The EU cap on bankers’ bonuses – now ditched in the UK – was misnamed because it didn’t actually limit the size of anybody’s bonus. Rather, it capped bonuses as a ratio of an individual’s fixed pay – at 1:1, or 2:1 with the approval of shareholders. The response of banks back in 2014 was entirely predictable: they simply whacked up relevant salaries to “compensate” recipients for their loss of their bonus-earning potential.
It was why the policy always smacked of headline-seeking posturing by Brussels, rather than being a serious attempt to tackle the short-term risk-taking that was deemed to have contributed to the 2007-09 financial crisis. The banks themselves were transparent about their manoeuvre. The chief executives of most big banks saw their salaries roughly doubled overnight; the extra £1m-plus annual payments were dressed up as “role-based allowances”.
The abolition of the bonus cap in the UK was virtually the only policy to survive the disastrous Liz Truss/Kwasi Kwarteng mini-budget of 2022; Jeremy Hunt didn’t reverse the reversal, and nor will the Labour government. So UK banks are now deciding how to respond.
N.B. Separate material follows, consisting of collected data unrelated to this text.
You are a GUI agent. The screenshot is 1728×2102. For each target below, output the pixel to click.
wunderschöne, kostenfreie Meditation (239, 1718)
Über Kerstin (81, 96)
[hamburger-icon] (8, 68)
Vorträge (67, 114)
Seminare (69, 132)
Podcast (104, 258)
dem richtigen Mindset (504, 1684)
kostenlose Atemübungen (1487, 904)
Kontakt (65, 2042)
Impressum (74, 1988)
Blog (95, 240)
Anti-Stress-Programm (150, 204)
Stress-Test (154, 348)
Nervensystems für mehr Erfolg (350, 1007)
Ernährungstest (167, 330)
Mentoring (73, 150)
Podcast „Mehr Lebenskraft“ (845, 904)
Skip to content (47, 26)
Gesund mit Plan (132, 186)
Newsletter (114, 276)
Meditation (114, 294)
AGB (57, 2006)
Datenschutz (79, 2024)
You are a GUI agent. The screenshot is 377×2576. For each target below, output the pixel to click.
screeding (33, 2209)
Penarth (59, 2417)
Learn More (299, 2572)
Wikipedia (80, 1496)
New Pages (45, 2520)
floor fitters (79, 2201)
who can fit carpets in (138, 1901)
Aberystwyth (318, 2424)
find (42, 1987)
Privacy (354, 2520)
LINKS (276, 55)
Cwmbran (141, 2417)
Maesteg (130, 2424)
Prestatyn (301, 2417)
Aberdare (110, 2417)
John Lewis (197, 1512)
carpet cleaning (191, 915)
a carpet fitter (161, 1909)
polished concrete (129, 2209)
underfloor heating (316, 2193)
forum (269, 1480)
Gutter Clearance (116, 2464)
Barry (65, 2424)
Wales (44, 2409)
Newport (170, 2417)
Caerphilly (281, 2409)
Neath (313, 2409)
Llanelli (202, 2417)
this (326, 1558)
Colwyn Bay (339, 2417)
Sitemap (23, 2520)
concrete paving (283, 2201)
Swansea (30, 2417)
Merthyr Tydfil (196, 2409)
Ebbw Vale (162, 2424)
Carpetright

Barclays was the first to formally lift the cap this month, giving itself freedom to pay staff up to 10 times their salaries in bonuses. The reality will probably be more complicated and slower moving for the bulk of “material risk-takers”, as the bonus brigade are known, because employment contracts cannot simply be ripped up (some high earners came to prefer a system in which more of their overall pay was guaranteed) and it is messy to run different pay systems for traders doing essentially the same job.
Yet the lines should be clearer for executive directors at the top of the banking tree because they have their own remuneration structures. In their case, the underlying principle ought to be simple: if the size of potential bonuses is to be inflated then regular salaries should be reduced. In other words, the clock should be turned back on the “role-based allowances” wheeze.
At Barclays last year, the chief executive, CS Venkatakrishnan – or Venkat as he’s known – got fixed pay of £2.85m, which was spectacularly high as a salary for a FTSE 100 boss, and overall pay of £4.64m. It would be outrageous if his bonus-earning potential were now to be ratcheted up without a corresponding cut to his guaranteed rewards.
One can take the view that all these numbers represent silly money (fair comment), but the issue is about the structure of the rewards – the balance between fixed and variable pay, and how much should be guaranteed. Barclays has two years to get this right because its current policy on boardroom pay runs until 2026. It should know that it would be completely unacceptable to hike executives’ potential bonuses while leaving salaries untouched.
Boardroom pay in the UK, under the influence of the US, is exploding again but the position with the banks and the bonus cap is peculiar to them. Bosses cannot be seen to win twice – once when the cap was introduced and then again when it is abolished.